Available records.
########
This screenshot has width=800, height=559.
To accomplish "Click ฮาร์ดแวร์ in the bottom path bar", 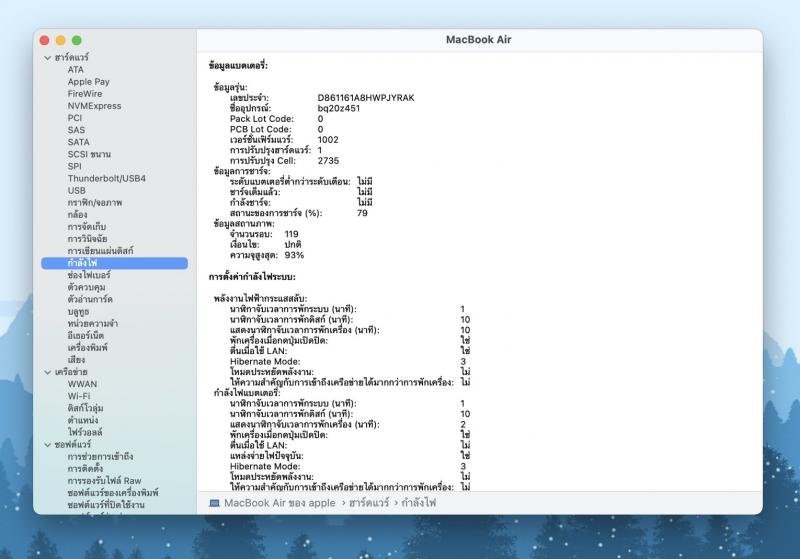I will [x=369, y=503].
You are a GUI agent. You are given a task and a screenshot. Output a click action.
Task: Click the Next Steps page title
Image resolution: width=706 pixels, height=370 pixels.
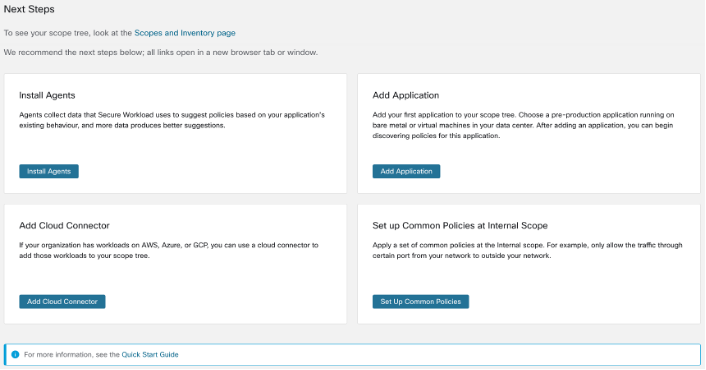click(x=29, y=9)
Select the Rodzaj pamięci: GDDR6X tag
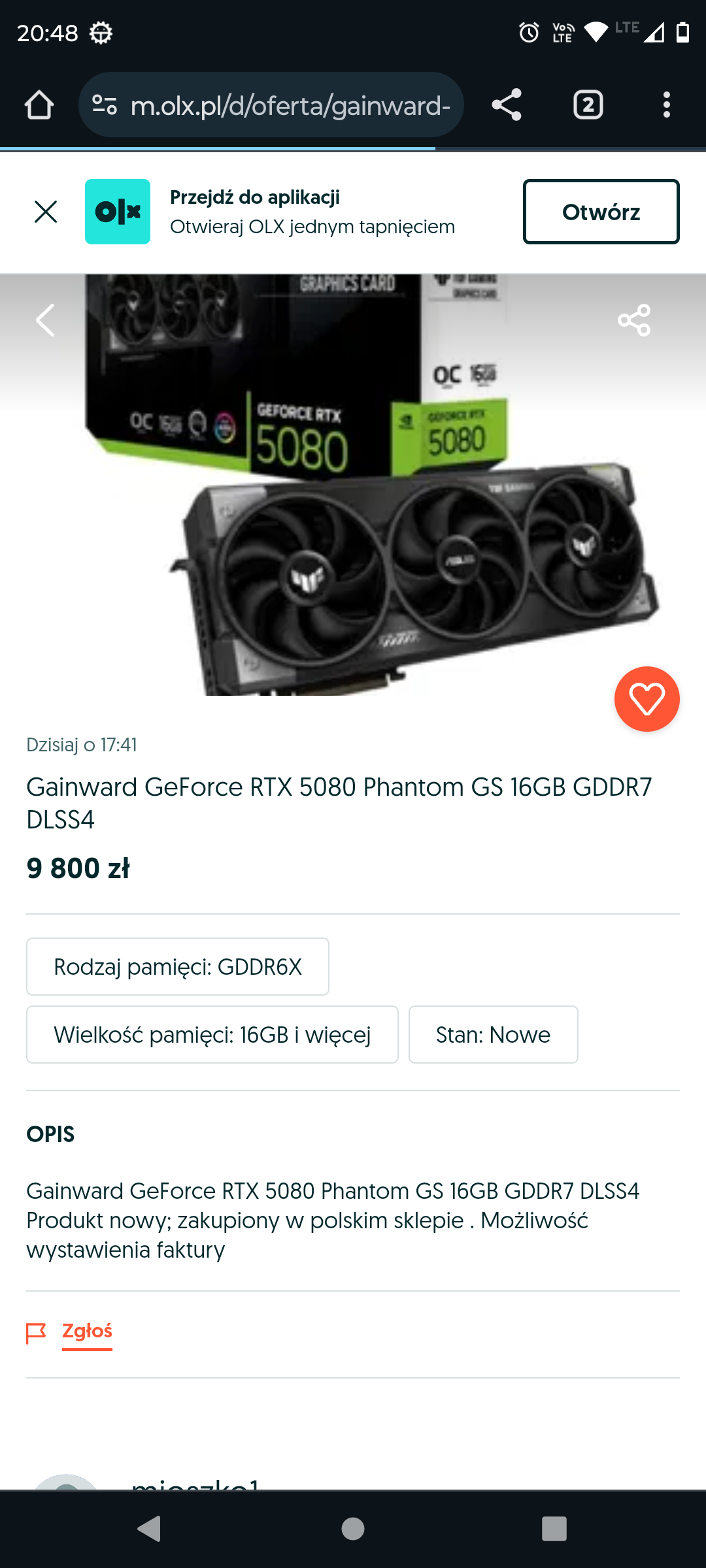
########
Requirements. Count the lines in the listing above that contain the string "height", and report only that number.

Response for this exercise. 2